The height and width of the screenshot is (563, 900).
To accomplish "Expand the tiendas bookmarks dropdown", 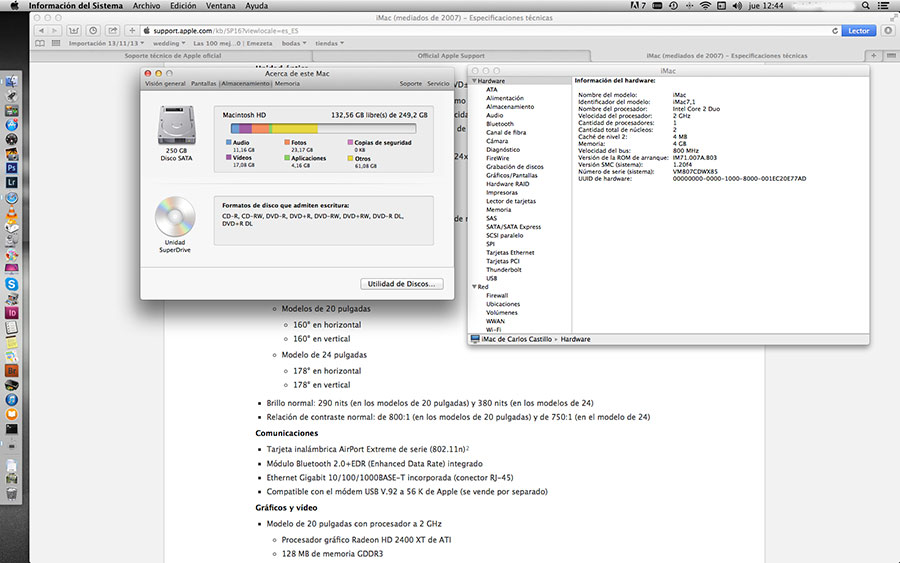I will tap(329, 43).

--

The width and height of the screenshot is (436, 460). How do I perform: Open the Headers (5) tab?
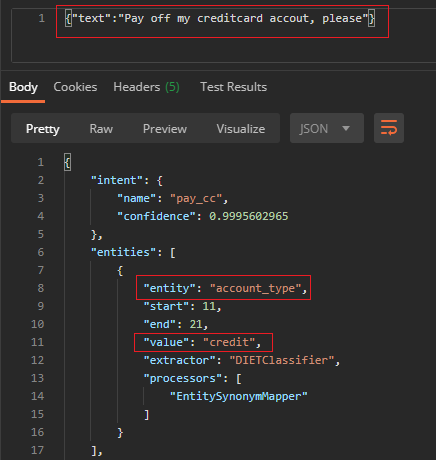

* * *

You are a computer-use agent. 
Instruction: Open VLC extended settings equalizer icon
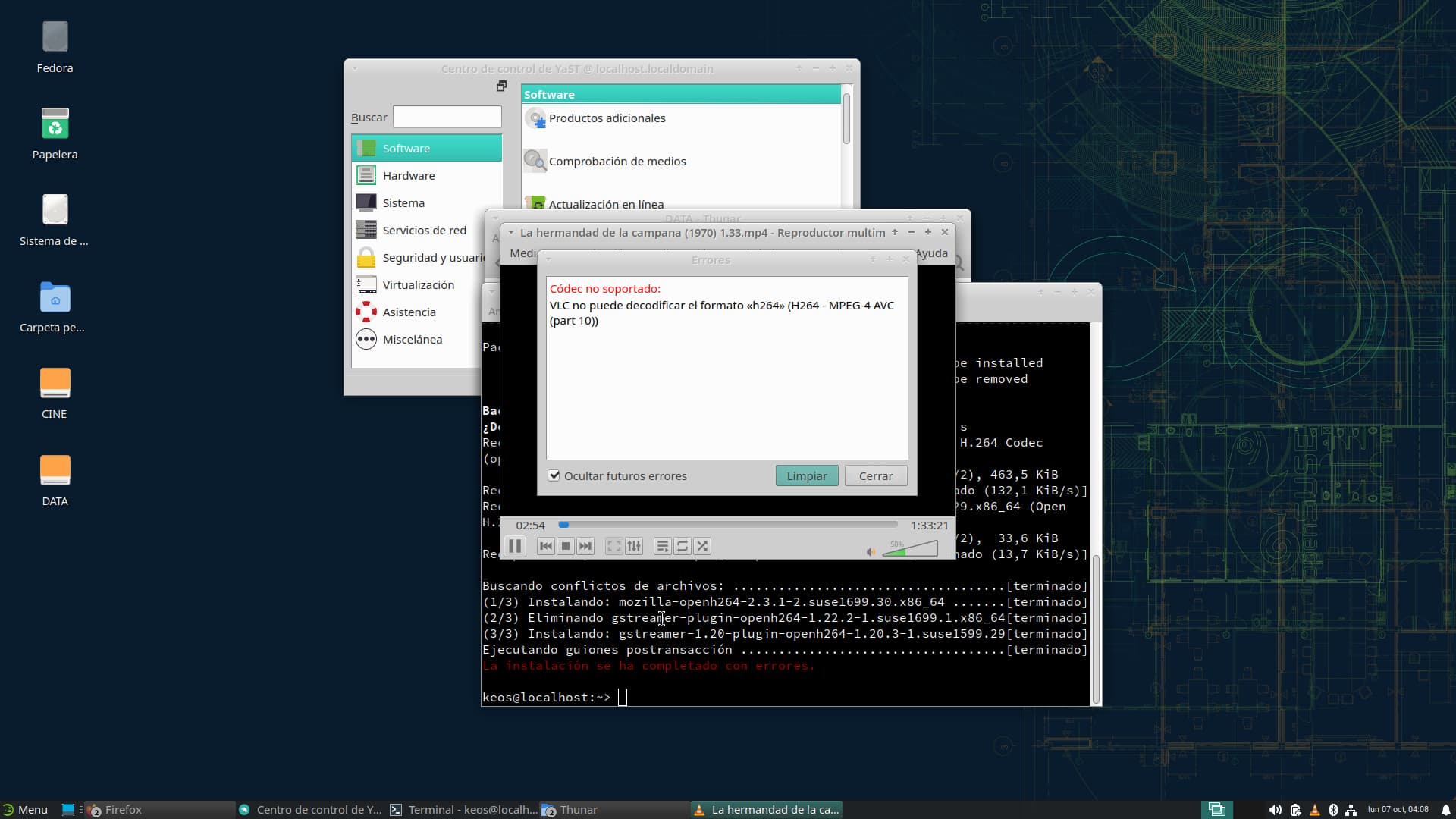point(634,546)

**Problem details:**
Rewrite the lines from the one containing "You are a computer-use agent." through the one containing "point(634,546)", keeping all of their text, and shift each coordinate in the answers by adding 88. Leave the pictures out.

**The result:**
You are a computer-use agent. 
Instruction: Open VLC extended settings equalizer icon
point(722,634)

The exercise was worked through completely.